### [GOAL OF THE EXERCISE]
In the material below, find the line with "Open the Git" and the line with "Task: Toggle the light/dark theme sun icon", then output both and every line between them exactly, omitting pictures.

### [RECORDS FOR THIS EXERCISE]

"""

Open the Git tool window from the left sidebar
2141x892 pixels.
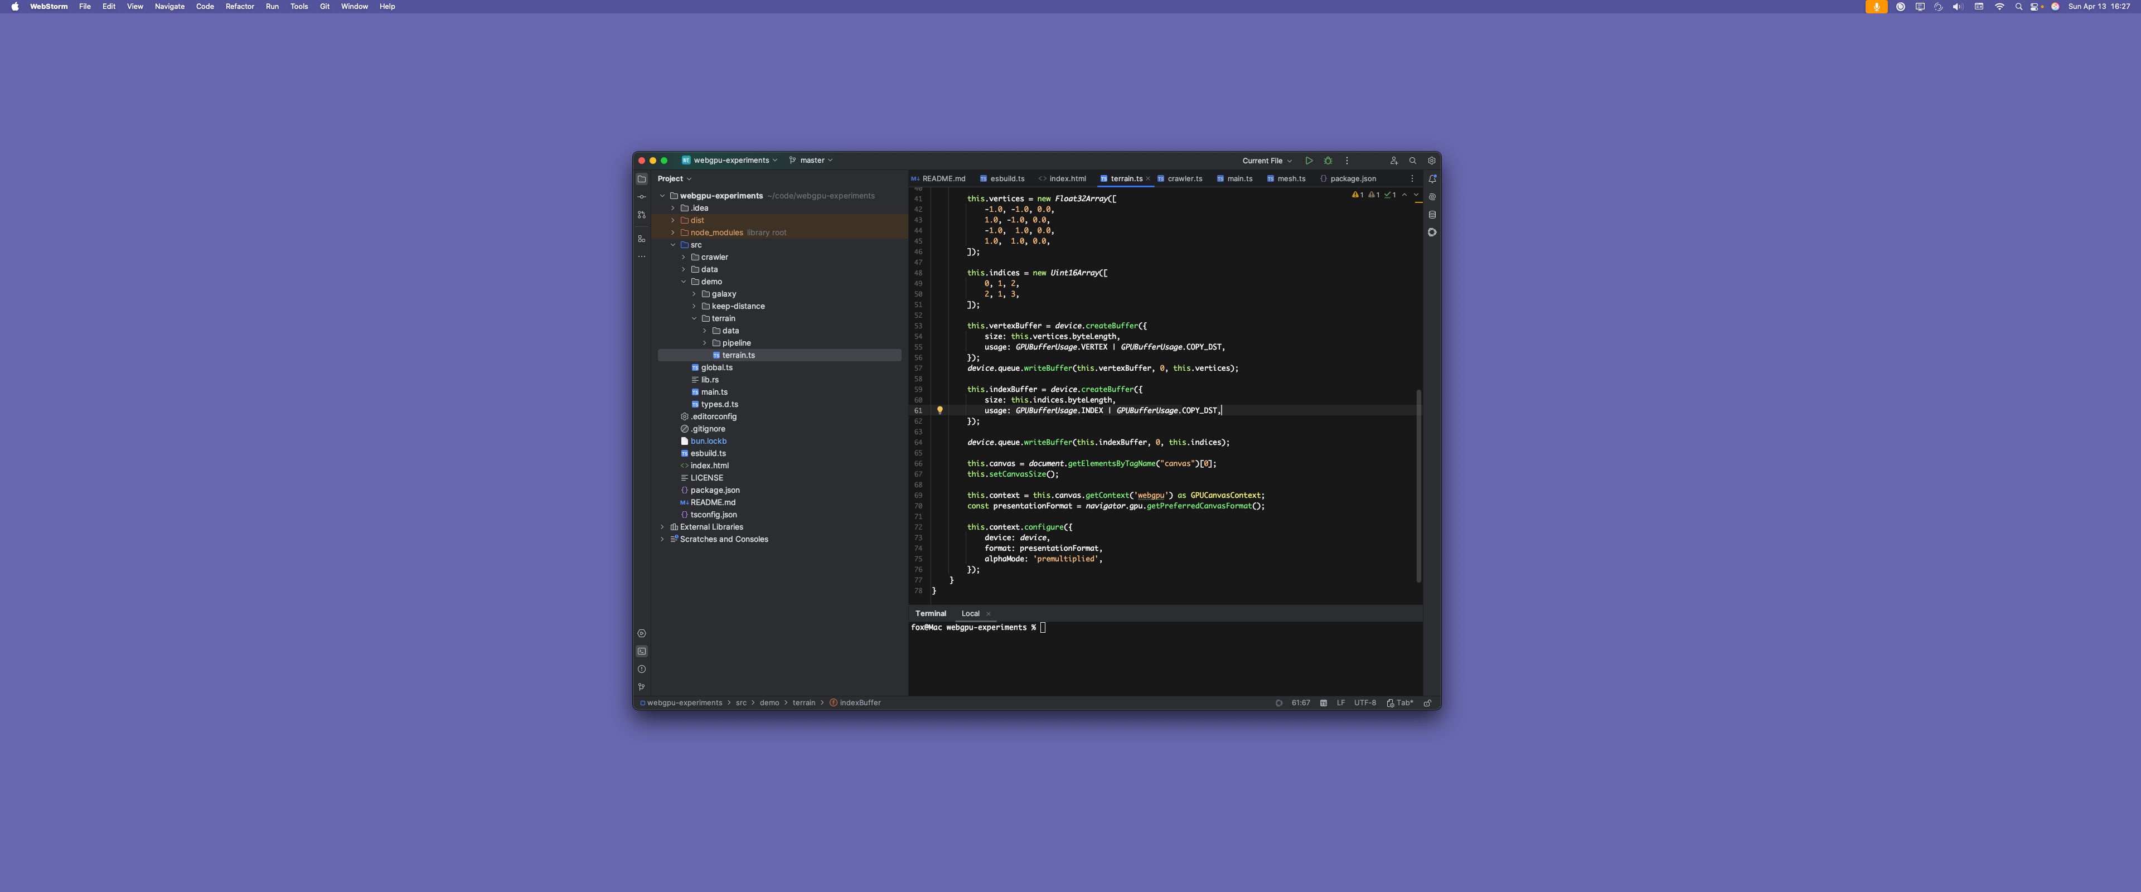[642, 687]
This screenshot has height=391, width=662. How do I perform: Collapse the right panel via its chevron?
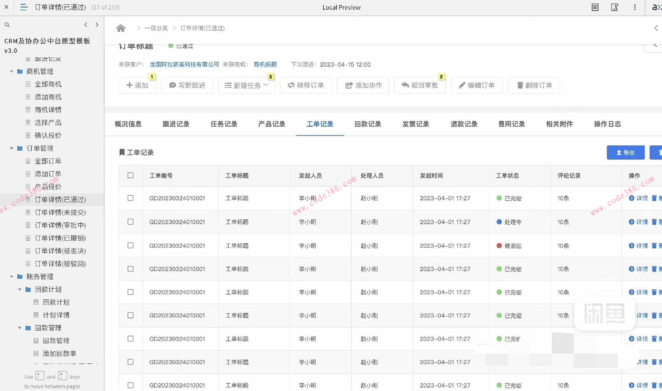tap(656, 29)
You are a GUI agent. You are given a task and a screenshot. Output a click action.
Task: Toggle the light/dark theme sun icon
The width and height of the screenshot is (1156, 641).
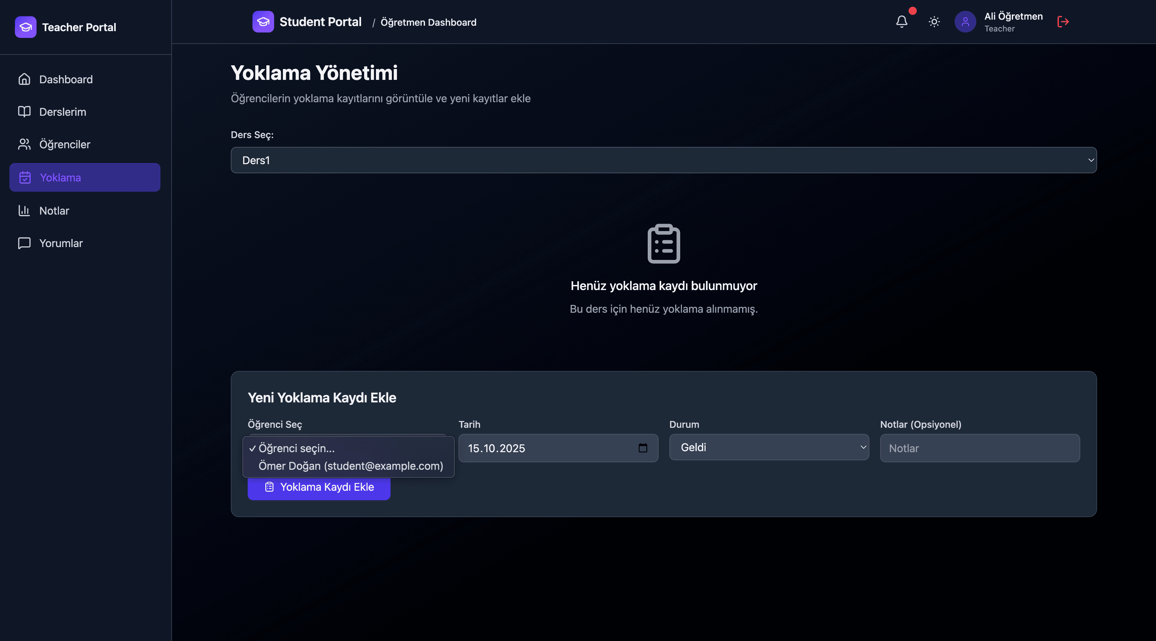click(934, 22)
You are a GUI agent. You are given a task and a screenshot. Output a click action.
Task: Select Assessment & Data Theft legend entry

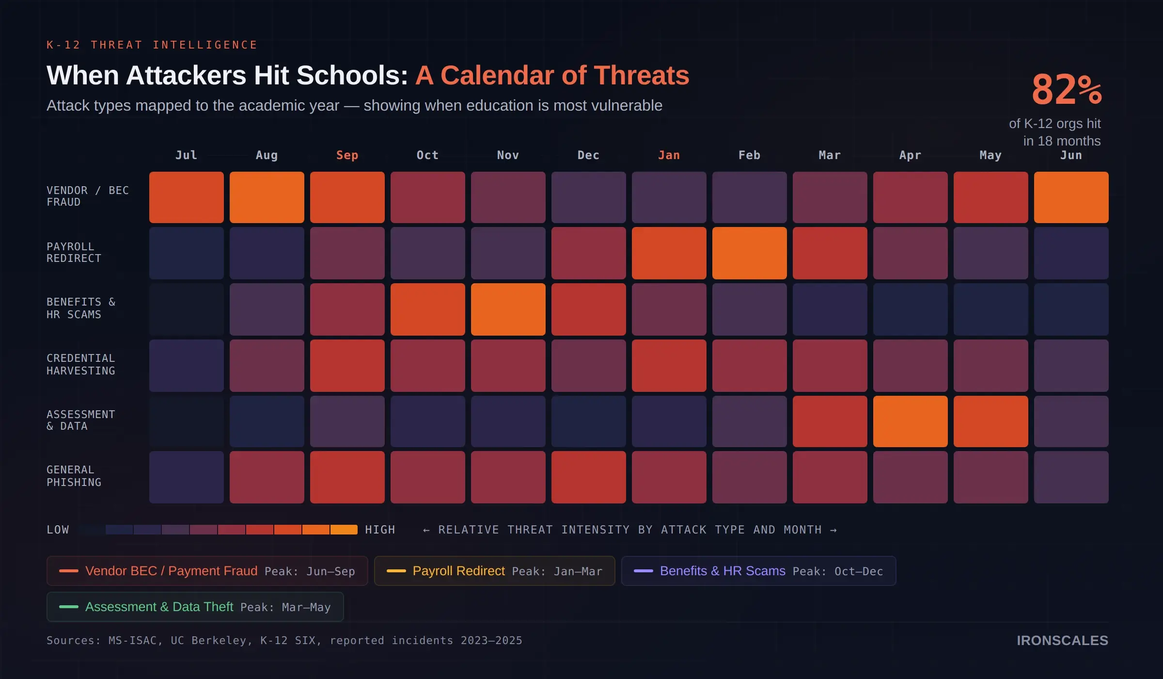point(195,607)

"""
"""

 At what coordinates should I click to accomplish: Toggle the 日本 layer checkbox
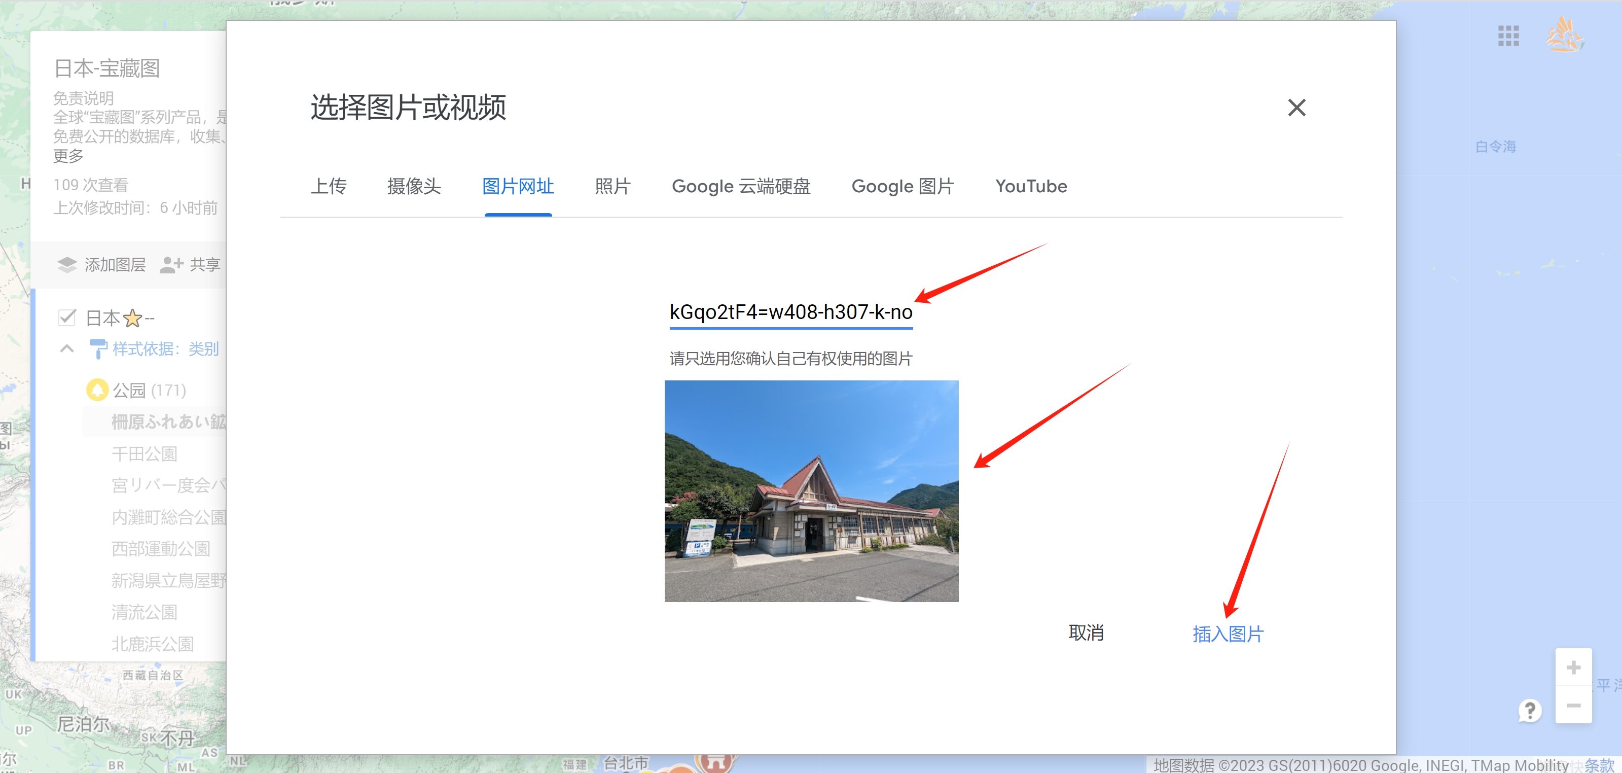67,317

"""

### [ANSWER TO THE EXERCISE]
Open the Git tool window from the left sidebar
2141x892 pixels.
[642, 687]
This screenshot has height=391, width=662. How do I perform: Collapse the right panel via its chevron?
tap(656, 29)
You are a GUI agent. You are given a task and a screenshot. Output a click action.
Task: Toggle the light/dark theme sun icon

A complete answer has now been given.